BEGIN SOURCE DATA

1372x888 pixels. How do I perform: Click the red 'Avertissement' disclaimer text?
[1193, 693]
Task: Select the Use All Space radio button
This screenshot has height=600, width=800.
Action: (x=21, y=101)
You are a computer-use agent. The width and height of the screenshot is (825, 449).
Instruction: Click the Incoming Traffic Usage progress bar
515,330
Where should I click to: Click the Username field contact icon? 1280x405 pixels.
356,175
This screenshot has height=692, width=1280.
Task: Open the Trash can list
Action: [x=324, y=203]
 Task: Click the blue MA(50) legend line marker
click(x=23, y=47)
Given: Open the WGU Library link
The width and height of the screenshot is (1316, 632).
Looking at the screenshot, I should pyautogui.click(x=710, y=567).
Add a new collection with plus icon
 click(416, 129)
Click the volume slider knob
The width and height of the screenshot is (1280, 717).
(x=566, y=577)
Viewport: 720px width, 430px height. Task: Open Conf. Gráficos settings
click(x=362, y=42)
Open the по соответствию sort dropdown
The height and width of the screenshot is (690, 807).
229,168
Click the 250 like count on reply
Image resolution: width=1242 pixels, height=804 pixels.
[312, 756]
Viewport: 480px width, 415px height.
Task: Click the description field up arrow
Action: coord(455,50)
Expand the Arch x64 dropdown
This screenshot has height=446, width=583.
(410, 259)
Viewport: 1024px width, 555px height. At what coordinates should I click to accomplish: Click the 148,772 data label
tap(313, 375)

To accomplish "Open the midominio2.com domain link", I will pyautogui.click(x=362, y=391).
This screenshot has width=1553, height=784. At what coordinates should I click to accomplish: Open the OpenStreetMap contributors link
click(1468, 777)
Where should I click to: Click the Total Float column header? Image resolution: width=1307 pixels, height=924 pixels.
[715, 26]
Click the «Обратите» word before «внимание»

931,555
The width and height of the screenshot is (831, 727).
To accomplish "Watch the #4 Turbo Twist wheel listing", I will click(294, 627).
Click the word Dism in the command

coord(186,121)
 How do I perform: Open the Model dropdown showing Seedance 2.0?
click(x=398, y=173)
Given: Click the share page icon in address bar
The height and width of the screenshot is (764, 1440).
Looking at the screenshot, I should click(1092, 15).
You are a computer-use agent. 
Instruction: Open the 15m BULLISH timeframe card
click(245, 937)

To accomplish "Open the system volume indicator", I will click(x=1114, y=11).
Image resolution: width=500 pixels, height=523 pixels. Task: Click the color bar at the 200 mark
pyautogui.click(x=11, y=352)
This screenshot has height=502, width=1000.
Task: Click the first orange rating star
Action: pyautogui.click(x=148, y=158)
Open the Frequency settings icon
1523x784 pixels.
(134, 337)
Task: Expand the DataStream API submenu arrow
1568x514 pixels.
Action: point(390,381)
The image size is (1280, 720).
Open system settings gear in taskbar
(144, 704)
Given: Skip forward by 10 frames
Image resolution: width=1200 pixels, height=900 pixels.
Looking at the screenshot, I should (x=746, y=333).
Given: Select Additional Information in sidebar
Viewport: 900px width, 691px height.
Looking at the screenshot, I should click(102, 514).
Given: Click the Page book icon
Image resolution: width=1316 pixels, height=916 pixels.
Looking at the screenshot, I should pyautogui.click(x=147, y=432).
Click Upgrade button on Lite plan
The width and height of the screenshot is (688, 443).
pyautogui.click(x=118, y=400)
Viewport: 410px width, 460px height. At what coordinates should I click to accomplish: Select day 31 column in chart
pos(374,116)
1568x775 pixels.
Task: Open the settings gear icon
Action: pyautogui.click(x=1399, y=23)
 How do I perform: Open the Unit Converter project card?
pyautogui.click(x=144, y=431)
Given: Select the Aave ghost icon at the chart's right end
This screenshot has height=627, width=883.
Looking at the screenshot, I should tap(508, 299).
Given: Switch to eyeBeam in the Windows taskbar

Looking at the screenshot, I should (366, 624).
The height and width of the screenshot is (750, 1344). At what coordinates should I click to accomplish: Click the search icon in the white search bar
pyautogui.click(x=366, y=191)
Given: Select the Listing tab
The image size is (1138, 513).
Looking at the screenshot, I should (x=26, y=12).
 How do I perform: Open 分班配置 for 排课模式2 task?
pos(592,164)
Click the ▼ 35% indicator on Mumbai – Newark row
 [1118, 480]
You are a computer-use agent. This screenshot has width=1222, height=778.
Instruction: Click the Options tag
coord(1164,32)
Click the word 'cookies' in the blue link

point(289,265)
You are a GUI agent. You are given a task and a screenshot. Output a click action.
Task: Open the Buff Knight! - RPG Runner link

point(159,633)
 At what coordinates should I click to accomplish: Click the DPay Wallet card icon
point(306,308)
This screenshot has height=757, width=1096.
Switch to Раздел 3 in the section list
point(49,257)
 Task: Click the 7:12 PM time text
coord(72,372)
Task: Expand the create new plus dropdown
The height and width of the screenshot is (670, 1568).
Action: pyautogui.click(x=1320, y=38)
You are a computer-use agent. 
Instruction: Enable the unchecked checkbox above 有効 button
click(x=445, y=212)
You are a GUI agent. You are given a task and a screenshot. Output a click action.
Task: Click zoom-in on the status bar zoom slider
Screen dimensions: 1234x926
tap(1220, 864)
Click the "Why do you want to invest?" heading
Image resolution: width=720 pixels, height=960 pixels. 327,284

END SOURCE DATA

*TASK*
When you answer, output each line of the data exactly as given, from its first line up to and including the one with "The width and height of the screenshot is (831, 727).".

*FINISHED TASK*
1372x888 pixels. How do I perform: Click the red 'Avertissement' disclaimer text?
[1193, 693]
Task: Select the Use All Space radio button
This screenshot has height=600, width=800.
Action: (x=21, y=101)
You are a computer-use agent. The width and height of the screenshot is (825, 449).
Instruction: Click the Incoming Traffic Usage progress bar
515,330
Where should I click to: Click the Username field contact icon? 1280x405 pixels.
356,175
This screenshot has height=692, width=1280.
Task: Open the Trash can list
Action: [x=324, y=203]
 Task: Click the blue MA(50) legend line marker
click(x=23, y=47)
Given: Open the WGU Library link
The width and height of the screenshot is (1316, 632).
Looking at the screenshot, I should pyautogui.click(x=710, y=567).
Add a new collection with plus icon
 click(416, 129)
Click the volume slider knob
The width and height of the screenshot is (1280, 717).
(x=566, y=577)
Viewport: 720px width, 430px height. Task: Open Conf. Gráficos settings
click(x=362, y=42)
Open the по соответствию sort dropdown
The height and width of the screenshot is (690, 807).
229,168
Click the 250 like count on reply
Image resolution: width=1242 pixels, height=804 pixels.
[312, 756]
Viewport: 480px width, 415px height.
Task: Click the description field up arrow
Action: coord(455,50)
Expand the Arch x64 dropdown
This screenshot has height=446, width=583.
(410, 259)
Viewport: 1024px width, 555px height. At what coordinates should I click to accomplish: Click the 148,772 data label
tap(313, 375)

To accomplish "Open the midominio2.com domain link", I will pyautogui.click(x=362, y=391).
This screenshot has width=1553, height=784. At what coordinates should I click to accomplish: Open the OpenStreetMap contributors link
click(1468, 777)
Where should I click to: Click the Total Float column header? Image resolution: width=1307 pixels, height=924 pixels.
[715, 26]
Click the «Обратите» word before «внимание»

931,555
The width and height of the screenshot is (831, 727).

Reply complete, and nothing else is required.